Thank you ... i am useless with Phones but she did tell me to switch off my wi-fi so now i know why
wi-fi isn't the issue it is the data roaming that costs money. If the wifi is free, you can browse, send email, etc. normall just by being within range and choosing the network. If it's charagable, the first time you try to browse the internet, it will ask for credit card details or a pre-paid car number.
Roaming works like this: when you are in the UK, your mobile is tracked by your service provider, it knows where you are and this enables calls to reach you. When you go abroad, your phone finds the strongest signal and contacts the provider and checks to see whether your provider has an agreement with them, if it does, it tells your home provider it is tracking you and all calls are routed through to you. If it doesn't have an agreement, it will check the next strongest network until it finds one. If you move out of range of that supplier, it will try again to find a network. It may be better to scan and find a preferred supplier, then select that - your calls may be cheaper with France Telecom if you're on O2 UK for example. It changes all the time so best to check if there are any preferred suppliers.
The companies have merged a lot over the last few years but some old agreements pre-date these and a lot of them just charge a blanket rate regardless of which network you're on, even if it's their own.
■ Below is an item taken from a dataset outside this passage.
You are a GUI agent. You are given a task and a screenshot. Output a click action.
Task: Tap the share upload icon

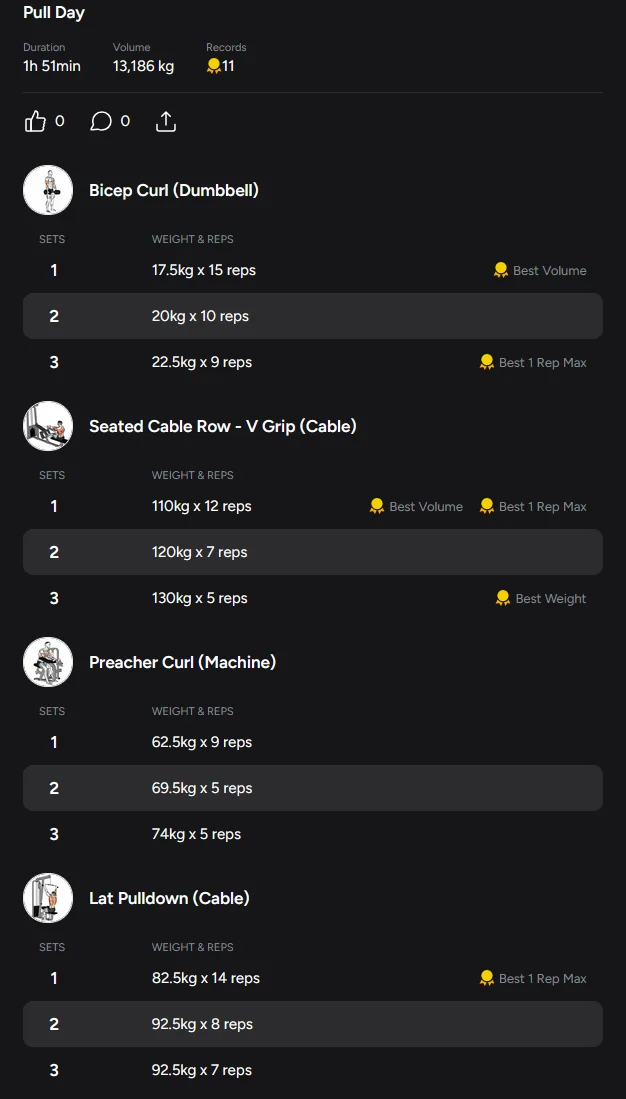tap(166, 122)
Smart phones like the iPhone, blackberry etc. will connect and download emails but this is often at £2-£6 Mb, compare that to £5 or so for unlimited data at home. You really are best to turn off data roaming. One way is to change the values in the data settings by adding a letter e.g. Vodafone user id is web, change it to noweb then the settings are rejected and no roaming takes place.
another useful tip when roaming is to change all the numbers in your phone book by putting +44 instead of 0 - that means your calls will work in the UK and abroad.
If you're going to make a lot of calls, it might be worth buying an add on which will reduce the price of the calls or data. The O2 PAYG bolt-on is poor value, you'd need to make a lot of calls to justify the price of it.